(Beginning of Text shown)
Campaigners have called for a unique hospital building overlooking Victoria Park in London’s East End to be listed to save it from developers.

Bethnal Green’s London Chest Hospital could go on the market when its specialist cardiac services are switched to Bart’s in the City.

But Barts Health Trust which owns the site has not yet been given the green light by the NHS—whose national director this week called for a switch back to more local district hospital care.

Public consultations over the future of the four-acre triangle site in Appoach Road, 100 yards from the park, have led to a move by local historian Tom Ridge to stop its demolition, after claiming it has already been marked for housing by Tower Hamlets planners.

“That’s probably why my requests for local listing were ignored,” he told the East London Advertiser.

“The battle to save the hospital was tragically lost in the 1990s when Health Minister Virginia Bottomley signed its death warrant.

“Yet it still became a renowned ‘centre of excellence’ in 2006.”

The hospital has been “deliberately run down” so it can be closed and the site sold “to help pay for the massive Private Finance Initiative debts at the Royal London and Bart’s,” he claims.

The hospital was opened in 1855 by City businessmen to treat tuberculosis after the freehold was acquired from the Crown “on condition the land should always be used for treating chest diseases,” conservationists point out.

“Every brick was paid for by charitable donations,” Mr Ridge added. “It is a distinctive and much-loved Victorian building—and it was ours.”
(End of Text shown)
(Beginning of Data section)
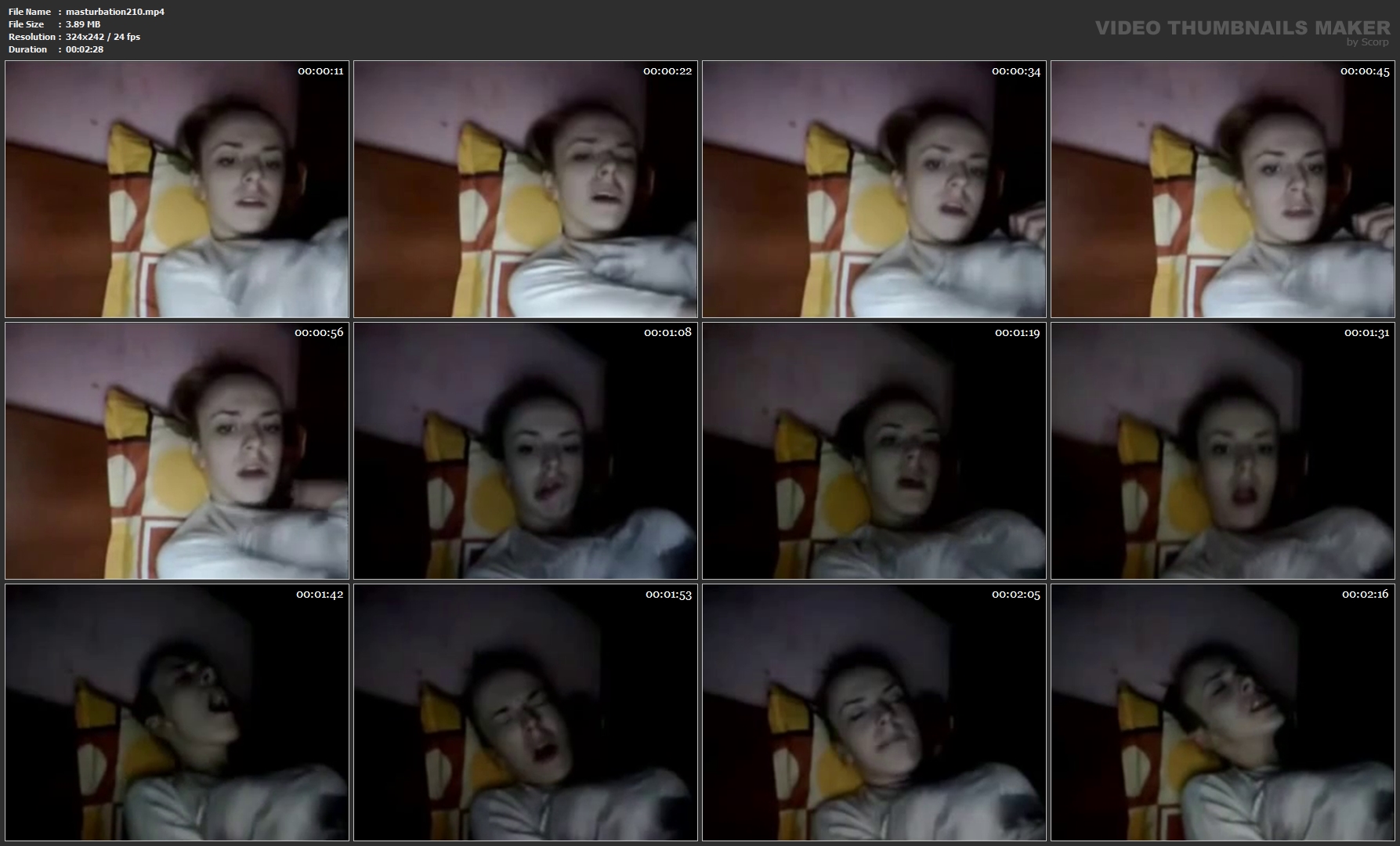
Task: Click the thumbnail at 00:02:05
Action: (x=874, y=712)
(End of Data section)
> **Task list**:
[a] Using the article about the London Chest Hospital, decide whether each statement agrees with it: (i) the hospital opened in 1855 to treat tuberculosis; (ii) the site covers six acres; (iii) Tom Ridge says his requests for local listing were granted. Answer yes or no for each, quoting the words of the article that decide it.
[b] Write the next few sentences of the article about the London Chest Hospital, picking up after its last line.
The data has no part in this work.

> **Results for the exercise**:
[a]
(i) Yes: "The hospital was opened in 1855 by City businessmen to treat tuberculosis"
(ii) No: "the four-acre triangle site in Appoach Road"
(iii) No: "my requests for local listing were ignored"

[b]
His fight was strengthened this week by the new head of NHS England calling for smaller community hospitals to play a bigger role. Simon Stevens wants a shift away from centralised hospitals for more local care, especially for the elderly.

No deals to sell the London Chest have been agreed, Barts Health Trust revealed.

A Trust spokesman said: “The go-ahead to sell has not been given by the NHS. We plan to sell it off. Public consultation is being carried out first, after a business case was set out.”

The London Chest has a nationwide reputation for cardiac treatment. Patients taken straight there or within 24 are less likely to go on to have a full cardiac arrest, a study of 702 sufferers in east London found earlier this year.

Ambulance crews are trained to identify early signs of a heart attack and to take patients straight to a specialist centre like the London Chest. But from 2015, its cardiovascular services switch to St Bartholomew’s in the City, three miles away.